> _INSTRUCTIONS FOR THE TASK_
Give back, exactly and with nothing added, the lines that run from the one containing "Instruction: Select the red" to the final line below.

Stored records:
• • • •
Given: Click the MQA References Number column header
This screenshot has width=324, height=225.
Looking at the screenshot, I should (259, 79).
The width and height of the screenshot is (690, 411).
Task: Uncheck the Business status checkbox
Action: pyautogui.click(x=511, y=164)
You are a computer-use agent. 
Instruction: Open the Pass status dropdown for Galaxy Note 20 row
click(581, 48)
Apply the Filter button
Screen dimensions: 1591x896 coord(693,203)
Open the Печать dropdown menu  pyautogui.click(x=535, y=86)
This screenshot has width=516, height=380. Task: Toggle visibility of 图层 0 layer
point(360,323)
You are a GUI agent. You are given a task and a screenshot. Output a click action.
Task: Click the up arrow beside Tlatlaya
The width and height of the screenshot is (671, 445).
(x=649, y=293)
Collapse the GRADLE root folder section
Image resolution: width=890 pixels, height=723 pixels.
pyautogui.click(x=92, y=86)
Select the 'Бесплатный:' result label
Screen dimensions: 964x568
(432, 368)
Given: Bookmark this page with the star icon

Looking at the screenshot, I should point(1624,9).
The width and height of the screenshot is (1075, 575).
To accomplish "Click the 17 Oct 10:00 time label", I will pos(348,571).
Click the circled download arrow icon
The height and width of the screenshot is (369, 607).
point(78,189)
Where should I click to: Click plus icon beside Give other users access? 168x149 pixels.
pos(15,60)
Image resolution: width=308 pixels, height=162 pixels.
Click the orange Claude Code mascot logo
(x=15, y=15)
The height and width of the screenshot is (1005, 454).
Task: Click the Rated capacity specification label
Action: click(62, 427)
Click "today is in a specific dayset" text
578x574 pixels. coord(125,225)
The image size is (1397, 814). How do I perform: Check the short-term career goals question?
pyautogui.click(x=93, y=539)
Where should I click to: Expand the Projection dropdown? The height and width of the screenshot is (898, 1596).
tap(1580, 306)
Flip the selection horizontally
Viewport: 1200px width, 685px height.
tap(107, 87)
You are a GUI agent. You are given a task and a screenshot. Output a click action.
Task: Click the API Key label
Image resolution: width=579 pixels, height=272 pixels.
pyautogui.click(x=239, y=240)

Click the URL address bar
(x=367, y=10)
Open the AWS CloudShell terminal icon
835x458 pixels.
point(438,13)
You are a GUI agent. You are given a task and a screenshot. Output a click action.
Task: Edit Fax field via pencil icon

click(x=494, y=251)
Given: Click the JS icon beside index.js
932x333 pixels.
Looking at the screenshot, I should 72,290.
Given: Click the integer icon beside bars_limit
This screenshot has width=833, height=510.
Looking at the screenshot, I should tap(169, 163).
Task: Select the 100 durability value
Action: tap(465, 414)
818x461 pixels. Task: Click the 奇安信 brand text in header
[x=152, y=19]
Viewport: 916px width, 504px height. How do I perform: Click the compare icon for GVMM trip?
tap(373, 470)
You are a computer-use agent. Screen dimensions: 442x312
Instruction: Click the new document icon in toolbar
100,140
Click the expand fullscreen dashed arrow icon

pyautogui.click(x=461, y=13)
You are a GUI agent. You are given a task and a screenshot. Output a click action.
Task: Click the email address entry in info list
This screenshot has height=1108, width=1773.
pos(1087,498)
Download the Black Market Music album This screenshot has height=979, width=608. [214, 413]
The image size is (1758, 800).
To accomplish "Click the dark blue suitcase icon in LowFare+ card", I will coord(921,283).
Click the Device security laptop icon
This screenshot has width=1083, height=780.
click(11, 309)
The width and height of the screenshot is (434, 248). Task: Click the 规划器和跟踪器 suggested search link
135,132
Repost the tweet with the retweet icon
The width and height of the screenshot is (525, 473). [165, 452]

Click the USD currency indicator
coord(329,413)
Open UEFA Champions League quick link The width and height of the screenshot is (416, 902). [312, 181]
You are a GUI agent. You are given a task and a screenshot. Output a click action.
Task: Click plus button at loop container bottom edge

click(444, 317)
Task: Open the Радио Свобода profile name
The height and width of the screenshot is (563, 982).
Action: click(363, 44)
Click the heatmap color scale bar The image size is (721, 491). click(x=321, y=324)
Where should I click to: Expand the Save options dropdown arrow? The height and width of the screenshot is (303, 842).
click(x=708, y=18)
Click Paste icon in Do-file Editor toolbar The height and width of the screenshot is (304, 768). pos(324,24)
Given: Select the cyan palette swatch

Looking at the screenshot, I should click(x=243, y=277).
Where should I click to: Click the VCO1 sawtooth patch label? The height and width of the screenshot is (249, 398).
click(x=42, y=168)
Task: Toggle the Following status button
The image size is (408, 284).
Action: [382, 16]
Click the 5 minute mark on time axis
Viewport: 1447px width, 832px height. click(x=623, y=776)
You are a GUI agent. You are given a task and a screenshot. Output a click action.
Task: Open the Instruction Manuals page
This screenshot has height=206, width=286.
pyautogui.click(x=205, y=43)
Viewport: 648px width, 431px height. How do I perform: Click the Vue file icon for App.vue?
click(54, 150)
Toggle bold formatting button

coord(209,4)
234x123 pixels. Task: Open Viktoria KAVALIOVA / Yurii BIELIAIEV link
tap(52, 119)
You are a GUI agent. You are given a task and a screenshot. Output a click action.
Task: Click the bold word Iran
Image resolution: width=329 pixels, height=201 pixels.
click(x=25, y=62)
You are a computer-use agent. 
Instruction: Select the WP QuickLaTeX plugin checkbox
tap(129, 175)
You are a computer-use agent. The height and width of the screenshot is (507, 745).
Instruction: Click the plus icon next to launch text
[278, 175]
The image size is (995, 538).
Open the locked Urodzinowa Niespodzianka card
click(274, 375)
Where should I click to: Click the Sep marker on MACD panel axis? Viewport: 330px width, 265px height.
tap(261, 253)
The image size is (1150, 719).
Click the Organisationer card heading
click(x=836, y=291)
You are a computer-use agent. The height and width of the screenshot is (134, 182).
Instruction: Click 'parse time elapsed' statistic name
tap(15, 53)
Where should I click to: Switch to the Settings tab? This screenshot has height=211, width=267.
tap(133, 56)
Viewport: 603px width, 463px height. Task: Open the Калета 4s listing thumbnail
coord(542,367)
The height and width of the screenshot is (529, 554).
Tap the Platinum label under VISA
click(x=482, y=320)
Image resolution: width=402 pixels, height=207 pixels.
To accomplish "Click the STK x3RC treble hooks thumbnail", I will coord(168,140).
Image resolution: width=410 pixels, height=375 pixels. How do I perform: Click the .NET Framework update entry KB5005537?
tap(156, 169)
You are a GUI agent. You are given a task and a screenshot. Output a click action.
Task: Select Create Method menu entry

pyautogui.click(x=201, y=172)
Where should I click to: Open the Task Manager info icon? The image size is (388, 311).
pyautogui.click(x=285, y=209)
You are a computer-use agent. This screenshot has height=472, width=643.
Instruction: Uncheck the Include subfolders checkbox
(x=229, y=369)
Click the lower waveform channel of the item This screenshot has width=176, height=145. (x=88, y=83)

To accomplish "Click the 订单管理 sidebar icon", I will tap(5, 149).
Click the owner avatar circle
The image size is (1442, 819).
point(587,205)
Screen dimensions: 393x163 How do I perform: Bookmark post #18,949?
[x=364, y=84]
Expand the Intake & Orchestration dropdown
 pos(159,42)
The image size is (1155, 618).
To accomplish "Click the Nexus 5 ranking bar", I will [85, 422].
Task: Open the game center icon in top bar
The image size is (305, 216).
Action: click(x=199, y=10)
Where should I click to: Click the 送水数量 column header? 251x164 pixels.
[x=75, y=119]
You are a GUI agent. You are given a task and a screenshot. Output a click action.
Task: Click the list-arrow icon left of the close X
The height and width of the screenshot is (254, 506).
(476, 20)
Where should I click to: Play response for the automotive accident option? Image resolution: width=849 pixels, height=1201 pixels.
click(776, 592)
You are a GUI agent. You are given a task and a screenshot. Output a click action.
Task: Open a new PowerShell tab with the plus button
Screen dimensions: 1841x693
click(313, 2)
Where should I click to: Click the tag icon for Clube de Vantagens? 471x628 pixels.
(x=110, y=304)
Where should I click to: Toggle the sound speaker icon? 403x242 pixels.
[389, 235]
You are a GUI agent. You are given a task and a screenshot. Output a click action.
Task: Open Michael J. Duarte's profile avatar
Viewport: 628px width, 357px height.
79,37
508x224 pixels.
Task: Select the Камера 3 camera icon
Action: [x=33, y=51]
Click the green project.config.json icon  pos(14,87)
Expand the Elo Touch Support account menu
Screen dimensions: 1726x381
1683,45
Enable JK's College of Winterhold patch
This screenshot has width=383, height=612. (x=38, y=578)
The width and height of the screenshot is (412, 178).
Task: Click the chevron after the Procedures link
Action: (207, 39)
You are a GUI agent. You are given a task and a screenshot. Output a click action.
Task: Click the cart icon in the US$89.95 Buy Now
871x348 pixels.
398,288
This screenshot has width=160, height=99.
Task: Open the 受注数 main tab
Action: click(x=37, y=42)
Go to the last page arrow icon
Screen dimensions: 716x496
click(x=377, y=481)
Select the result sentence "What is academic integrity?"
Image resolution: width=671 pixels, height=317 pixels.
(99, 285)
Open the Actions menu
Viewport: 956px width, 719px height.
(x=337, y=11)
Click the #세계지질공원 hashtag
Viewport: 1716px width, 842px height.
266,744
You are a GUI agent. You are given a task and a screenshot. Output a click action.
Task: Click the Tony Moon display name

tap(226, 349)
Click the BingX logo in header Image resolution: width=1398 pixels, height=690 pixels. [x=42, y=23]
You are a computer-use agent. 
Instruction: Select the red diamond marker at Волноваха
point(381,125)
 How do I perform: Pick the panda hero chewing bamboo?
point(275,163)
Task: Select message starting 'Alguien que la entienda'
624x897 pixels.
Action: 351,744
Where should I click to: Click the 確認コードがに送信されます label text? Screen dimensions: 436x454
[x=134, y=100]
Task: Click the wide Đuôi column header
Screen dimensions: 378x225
• • • •
> _COMPLETED EXERCISE_
Instruction: Select the red diamond marker at Волноваха
point(381,125)
 How do I perform: Pick the panda hero chewing bamboo?
point(275,163)
Task: Select message starting 'Alguien que la entienda'
624x897 pixels.
Action: 351,744
Where should I click to: Click the 確認コードがに送信されます label text? Screen dimensions: 436x454
[x=134, y=100]
Task: Click the wide Đuôi column header
Screen dimensions: 378x225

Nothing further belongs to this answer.